I missed Azo’lah’s response as my attention was stolen by the archway that led into the main chamber. The floor was identical to that of the antechamber save for the gaping mouth to the left that was the main stairwell and a centralized, empty plinth—a barren sentinel guarding the remnants of a bygone era.
Bypassing the stairwell, I went directly to the plinth. “What stood here?”
“Myaxi, please don’t wander from my side,” Azo’lah scolded, dragging Fleetwood behind her. Her eyes scanned the chamber, alert. “Something is here. Something that brings me great unease.”
“Nyc’arra,” Fleetwood supplied. “Nyc’arra brings you great unease.”
Azo’lah’s jaw clenched. “That is not what I meant, Fulyiti.”
“You didn’t answer my question,” I prodded. I knelt before the plinth to inspect it, drawing one of the brushes from my bandolier. “Do you know what stood here?”
“The Ancients,” Fleetwood replied. “This is where they stood when they attempted to commune with the Great Ones.”
My curiosity piqued. “The Great Ones?”
“Our deities,” Azo’lah clarified, coming over to me. “Or what were our deities. A great many Destyrians no longer believe in them.”
“Fascinating,” I remarked.
Azo’lah tugged on my collar. “This is not why we are here, Myaxi. We do not know how much of a head start the Dangerous Ones have. We must begin our search.”
“Fine,” I conceded, begrudgingly returning my brush to its designated slot. “But if we have any extra time…”
Azo’lah gestured to the temple’s back wall, her footsteps light as she led us to a large cluster of glyphs. “The Myax door,” she said, her voice the closest to reverence I had ever heard. She placed her hand at the center of the largest glyph. A moment later, as if carved by an invisible hand, the seams of a door appeared. After a long moment, the door slid to the side, revealing an enshadowed stairwell. It twisted downwards, like an unspooling rope.
I gaped. “How did you do that?”
Azo’lad shrugged nonchalantly. “I am Myax.” She reached into her back pocket and retrieved a pod the size of a golf ball. She clipped it to her suit and tapped it. Illuminated, it was a tiny cerulean sun. “You have some in your belt, Myaxi.”
I found three in a pocket, chose one, and attached it to my shirt collar.

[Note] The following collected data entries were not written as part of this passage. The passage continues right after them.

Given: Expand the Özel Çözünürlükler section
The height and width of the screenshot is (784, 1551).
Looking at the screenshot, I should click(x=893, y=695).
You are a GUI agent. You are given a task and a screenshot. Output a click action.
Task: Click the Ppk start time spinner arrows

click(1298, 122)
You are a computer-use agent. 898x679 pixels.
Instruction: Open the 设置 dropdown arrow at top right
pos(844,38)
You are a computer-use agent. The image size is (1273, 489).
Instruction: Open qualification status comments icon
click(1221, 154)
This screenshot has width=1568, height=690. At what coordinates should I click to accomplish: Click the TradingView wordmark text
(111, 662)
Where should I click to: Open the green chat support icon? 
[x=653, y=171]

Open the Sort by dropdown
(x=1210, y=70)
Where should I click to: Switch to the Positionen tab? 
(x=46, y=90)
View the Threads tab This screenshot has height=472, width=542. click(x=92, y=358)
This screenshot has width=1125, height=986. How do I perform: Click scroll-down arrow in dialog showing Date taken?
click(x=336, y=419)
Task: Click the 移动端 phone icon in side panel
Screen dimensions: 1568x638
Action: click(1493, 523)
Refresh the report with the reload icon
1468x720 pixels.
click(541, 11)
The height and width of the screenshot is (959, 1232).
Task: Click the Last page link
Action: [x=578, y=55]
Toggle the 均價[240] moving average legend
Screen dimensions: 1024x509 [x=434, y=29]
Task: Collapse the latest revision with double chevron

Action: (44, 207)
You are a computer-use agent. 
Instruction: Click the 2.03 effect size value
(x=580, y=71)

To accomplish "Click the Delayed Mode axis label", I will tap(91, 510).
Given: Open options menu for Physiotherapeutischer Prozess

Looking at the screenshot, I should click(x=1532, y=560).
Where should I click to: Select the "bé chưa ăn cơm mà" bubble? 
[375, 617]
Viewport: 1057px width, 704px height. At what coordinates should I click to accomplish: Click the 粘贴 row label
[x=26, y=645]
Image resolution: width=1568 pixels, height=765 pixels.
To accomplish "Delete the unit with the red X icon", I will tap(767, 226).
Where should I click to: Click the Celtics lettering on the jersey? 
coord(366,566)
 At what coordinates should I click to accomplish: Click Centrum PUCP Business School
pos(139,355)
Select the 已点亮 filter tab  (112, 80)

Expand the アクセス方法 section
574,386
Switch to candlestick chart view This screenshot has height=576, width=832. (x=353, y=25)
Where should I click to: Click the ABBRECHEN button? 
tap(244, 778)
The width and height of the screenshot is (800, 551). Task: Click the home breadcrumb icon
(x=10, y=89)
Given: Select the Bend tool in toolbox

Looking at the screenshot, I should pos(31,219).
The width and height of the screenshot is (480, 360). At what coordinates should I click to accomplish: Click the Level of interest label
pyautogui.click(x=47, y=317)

“Stay close,” Azo’lah repeated, her keen eyes staring down into the darkened depths. “And be prepared for anything. Fulyiti, eyes out for Shockley.”
Azo’lah descended, her light casting a soothing glow upon the barren walls. Fleetwood and I followed. The moment we crossed the threshold, the door groaned shut behind us.
“Oh, I do not like that,” I said, heart thundering. I slapped my palms against the door. It did not budge. We were trapped. “Hey, let us out!”
“Only way out is in,” Fleetwood crooned and maneuvered me calmly toward the stairs.
We descended slowly, carefully. Destyrians were, on average, taller than humans, and the way they built stairs spoke of a long-legged people light on their feet. With my average-human build, every step required my full attention and still resulted in a jarring impact through my knees and up my spine. I did not relish the thought of climbing back up to the top once we had acquired the relics.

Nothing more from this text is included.